A Anvisa (Agência Nacional de Vigilância Sanitária) autorizou, na segunda-feira (4), a fabricação no Brasil da vacina contra a chikungunya desenvolvida pelo Instituto Butantan, denominada Butantan-Chik. O imunizante foi produzido em parceria com a farmacêutica Valneva e poderá ser incorporado ao SUS (Sistema Único de Saúde).
Na área de cobertura da TV TODODIA foram registrados 74 casos confirmados de chikungunya e 236 casos prováveis entre 2024 e 2026, segundo dados do painel de arboviroses do Estado de São Paulo. Também foram contabilizados 2.525 casos descartados.
Perfil dos casos na região
O público-alvo da vacina inclui pessoas entre 18 e 59 anos. Na região analisada, Campinas foi o único município a registrar um óbito pela doença.
Americana, Campinas e Sumaré apresentam padrão semelhante, com maior incidência entre mulheres nos últimos três anos. Em Americana, os dois casos confirmados ocorreram em mulheres entre 35 e 64 anos.
Em Campinas, dos 45 casos confirmados, a maioria foi registrada em mulheres. A faixa etária entre 20 e 64 anos concentra 50% dos registros, enquanto 2% ocorreram entre 10 e 14 anos e outros 2% entre 65 e 79 anos. No total, 54% dos casos foram em mulheres.
Em Sumaré, os quatro casos confirmados também foram em mulheres. Metade está na faixa de 24 a 34 anos, enquanto 25% correspondem a pacientes de 15 a 19 anos e outros 25% de 50 a 64 anos.
Diferenças entre municípios
Em Cosmópolis, Hortolândia e Limeira, os registros indicam maior incidência entre homens.
Em Cosmópolis, 67% dos casos confirmados entre 2024 e 2026 foram em homens, com maior concentração na faixa de 50 a 64 anos.
Em Limeira, os homens também predominam, com destaque para a faixa de 50 a 64 anos, que representa 33% dos casos. Outros 17% estão entre 20 e 34 anos e 17% acima dos 80 anos. Entre as mulheres, a faixa de 20 a 49 anos concentra 34% dos registros.
Em Hortolândia, 66% dos casos ocorreram em homens, principalmente entre 20 e 34 anos e entre 65 e 79 anos. Os demais registros foram em mulheres entre 50 e 64 anos.
Já em Paulínia, Santa Bárbara d’Oeste e Piracicaba, os casos estão distribuídos de forma equilibrada entre homens e mulheres.
Produção nacional da vacina
A vacina contra a chikungunya foi aprovada pela Anvisa em abril de 2025, inicialmente com produção nas instalações da Valneva. Com a nova autorização, o Instituto Butantan passa a integrar a fabricação no país.
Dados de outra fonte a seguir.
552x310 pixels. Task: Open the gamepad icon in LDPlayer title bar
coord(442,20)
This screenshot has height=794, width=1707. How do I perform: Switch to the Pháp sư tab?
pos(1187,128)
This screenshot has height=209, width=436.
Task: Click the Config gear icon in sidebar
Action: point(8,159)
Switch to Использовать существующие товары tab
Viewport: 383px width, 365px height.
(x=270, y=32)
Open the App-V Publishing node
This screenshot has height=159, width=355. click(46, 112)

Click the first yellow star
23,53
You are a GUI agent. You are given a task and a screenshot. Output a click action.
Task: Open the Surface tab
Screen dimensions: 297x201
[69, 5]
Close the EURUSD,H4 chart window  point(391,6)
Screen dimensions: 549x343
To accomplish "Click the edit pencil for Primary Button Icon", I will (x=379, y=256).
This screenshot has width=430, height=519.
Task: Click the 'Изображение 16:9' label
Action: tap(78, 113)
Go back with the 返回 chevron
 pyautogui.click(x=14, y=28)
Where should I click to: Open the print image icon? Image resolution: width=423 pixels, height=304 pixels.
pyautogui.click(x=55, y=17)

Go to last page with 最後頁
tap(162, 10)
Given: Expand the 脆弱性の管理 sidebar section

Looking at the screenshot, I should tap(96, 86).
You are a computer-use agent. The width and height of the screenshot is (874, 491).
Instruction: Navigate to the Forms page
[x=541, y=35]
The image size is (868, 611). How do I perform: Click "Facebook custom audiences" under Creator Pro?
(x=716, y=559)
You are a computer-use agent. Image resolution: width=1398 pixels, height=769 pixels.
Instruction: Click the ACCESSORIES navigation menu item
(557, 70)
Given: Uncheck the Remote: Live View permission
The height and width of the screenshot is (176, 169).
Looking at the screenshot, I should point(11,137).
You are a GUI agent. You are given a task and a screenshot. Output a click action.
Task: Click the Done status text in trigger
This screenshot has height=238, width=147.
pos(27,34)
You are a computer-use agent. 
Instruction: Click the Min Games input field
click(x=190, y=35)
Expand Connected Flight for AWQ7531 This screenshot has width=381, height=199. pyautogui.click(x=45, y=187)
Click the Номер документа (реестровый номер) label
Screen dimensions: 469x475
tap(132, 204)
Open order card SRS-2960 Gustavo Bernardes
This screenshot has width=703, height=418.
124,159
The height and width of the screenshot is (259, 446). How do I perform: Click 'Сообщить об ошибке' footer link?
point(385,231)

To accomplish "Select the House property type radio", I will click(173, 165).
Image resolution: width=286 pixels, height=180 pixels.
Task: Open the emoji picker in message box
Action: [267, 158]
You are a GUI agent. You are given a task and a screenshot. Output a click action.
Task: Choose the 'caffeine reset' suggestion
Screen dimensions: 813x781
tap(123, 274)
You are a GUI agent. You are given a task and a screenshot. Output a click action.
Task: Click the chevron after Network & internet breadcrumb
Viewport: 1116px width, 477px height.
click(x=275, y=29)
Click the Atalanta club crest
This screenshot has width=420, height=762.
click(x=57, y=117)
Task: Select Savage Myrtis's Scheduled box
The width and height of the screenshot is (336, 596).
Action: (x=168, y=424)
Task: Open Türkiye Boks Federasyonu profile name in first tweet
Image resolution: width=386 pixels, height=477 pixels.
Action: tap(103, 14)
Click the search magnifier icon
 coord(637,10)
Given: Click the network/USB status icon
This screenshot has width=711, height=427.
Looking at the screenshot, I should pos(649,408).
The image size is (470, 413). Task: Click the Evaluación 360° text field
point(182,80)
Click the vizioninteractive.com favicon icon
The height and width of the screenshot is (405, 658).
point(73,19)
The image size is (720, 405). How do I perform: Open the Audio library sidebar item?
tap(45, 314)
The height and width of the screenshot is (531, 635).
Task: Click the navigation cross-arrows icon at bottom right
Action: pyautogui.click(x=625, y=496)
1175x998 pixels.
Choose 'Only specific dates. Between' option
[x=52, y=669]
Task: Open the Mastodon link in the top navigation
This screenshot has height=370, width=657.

Segundo a agência, trata-se do mesmo imunizante, agora formulado e envasado no Brasil, mantendo os padrões de qualidade, segurança e eficácia.
O imunizante foi testado em cerca de 4 mil voluntários entre 18 e 65 anos nos Estados Unidos. Resultados publicados na revista científica The Lancet, em 2023, indicaram que 98,9% dos participantes desenvolveram anticorpos neutralizantes.
Os efeitos adversos mais comuns foram leves ou moderados, incluindo dor de cabeça, dores musculares, fadiga e febre.
Em fevereiro de 2026, a vacina começou a ser aplicada no SUS em municípios com maior incidência, como parte de uma estratégia piloto do Ministério da Saúde. O imunizante também foi aprovado no Canadá, Europa e Reino Unido.
Sintomas e prevenção
A chikungunya é transmitida pelo mosquito Aedes aegypti, o mesmo da dengue e da Zika.
A doença provoca febre alta e dores intensas nas articulações, principalmente nas mãos e nos pés, além de sintomas como dor de cabeça, dores musculares e manchas na pele.
Em alguns casos, pode evoluir para dor crônica nas articulações, que pode persistir por meses ou anos.
Estudos indicam que pacientes com a forma crônica podem apresentar impactos na mobilidade e na saúde mental.
A principal forma de prevenção continua sendo o combate ao mosquito, com a eliminação de água parada em recipientes como pneus, latas e vasos de plantas. Reservatórios como caixas d’água e cisternas devem permanecer fechados.